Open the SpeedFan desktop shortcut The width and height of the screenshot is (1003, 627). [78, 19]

····················

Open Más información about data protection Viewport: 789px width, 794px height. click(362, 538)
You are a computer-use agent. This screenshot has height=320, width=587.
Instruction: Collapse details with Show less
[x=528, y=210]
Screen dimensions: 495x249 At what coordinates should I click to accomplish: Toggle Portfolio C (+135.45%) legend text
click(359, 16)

····················

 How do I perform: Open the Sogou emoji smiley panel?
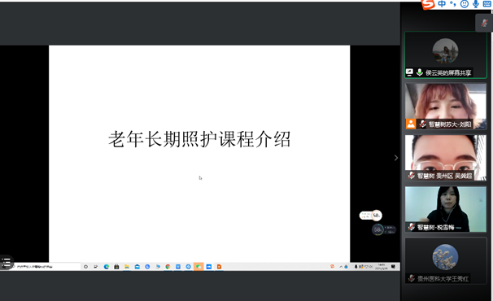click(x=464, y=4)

····················

TASK BRIEF = Please print the stretch of entries from the line containing "You are a computer-use" through the line containing "click(359, 16)", both of those lines included, reproducing each one character for character.

TASK ANSWER =
You are a computer-use agent. This screenshot has height=320, width=587.
Instruction: Collapse details with Show less
[x=528, y=210]
Screen dimensions: 495x249 At what coordinates should I click to accomplish: Toggle Portfolio C (+135.45%) legend text
click(359, 16)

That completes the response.